Echo the lines below, starting at the first line and ending at the line containing "[x=134, y=21]", without any change.

┄┄┄┄┄┄┄┄┄┄┄┄┄┄┄┄┄┄┄┄

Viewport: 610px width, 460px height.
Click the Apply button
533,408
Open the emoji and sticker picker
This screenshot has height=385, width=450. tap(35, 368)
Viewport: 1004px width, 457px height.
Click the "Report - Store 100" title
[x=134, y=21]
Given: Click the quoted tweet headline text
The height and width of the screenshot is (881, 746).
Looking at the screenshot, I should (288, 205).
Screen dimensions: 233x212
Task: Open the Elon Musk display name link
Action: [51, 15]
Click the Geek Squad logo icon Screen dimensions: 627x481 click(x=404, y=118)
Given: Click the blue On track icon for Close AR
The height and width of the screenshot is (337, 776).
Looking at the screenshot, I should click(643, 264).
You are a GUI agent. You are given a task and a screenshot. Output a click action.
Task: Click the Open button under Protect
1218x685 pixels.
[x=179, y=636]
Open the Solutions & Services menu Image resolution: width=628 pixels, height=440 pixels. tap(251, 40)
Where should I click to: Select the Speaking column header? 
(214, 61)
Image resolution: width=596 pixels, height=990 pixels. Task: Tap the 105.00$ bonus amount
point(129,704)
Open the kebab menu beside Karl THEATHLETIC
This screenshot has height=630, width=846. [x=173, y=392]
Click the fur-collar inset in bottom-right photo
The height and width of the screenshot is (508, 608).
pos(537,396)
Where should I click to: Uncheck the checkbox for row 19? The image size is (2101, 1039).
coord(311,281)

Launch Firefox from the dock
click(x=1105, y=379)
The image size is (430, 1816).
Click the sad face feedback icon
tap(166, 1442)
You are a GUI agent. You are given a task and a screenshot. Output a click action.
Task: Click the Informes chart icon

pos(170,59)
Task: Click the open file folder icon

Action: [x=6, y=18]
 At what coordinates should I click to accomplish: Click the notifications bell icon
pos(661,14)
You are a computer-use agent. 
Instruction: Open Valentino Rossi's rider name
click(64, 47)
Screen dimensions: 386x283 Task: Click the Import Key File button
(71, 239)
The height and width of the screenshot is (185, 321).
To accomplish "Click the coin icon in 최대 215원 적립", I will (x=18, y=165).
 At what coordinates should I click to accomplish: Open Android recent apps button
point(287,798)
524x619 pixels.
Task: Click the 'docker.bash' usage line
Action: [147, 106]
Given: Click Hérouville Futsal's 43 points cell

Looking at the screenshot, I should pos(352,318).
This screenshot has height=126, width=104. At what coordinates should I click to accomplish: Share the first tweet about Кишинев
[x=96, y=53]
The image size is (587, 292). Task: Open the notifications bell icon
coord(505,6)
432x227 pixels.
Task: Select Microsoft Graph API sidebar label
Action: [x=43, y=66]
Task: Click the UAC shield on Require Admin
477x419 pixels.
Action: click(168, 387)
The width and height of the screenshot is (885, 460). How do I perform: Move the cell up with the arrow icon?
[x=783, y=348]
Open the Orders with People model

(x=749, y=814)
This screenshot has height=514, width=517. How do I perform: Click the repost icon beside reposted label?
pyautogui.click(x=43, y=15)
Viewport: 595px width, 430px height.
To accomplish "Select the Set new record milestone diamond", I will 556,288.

┄┄┄┄┄┄┄┄┄┄┄┄┄┄┄┄┄┄┄┄

> _Full response_
Viewport: 610px width, 460px height.
Click the Apply button
533,408
Open the emoji and sticker picker
This screenshot has height=385, width=450. tap(35, 368)
Viewport: 1004px width, 457px height.
Click the "Report - Store 100" title
[x=134, y=21]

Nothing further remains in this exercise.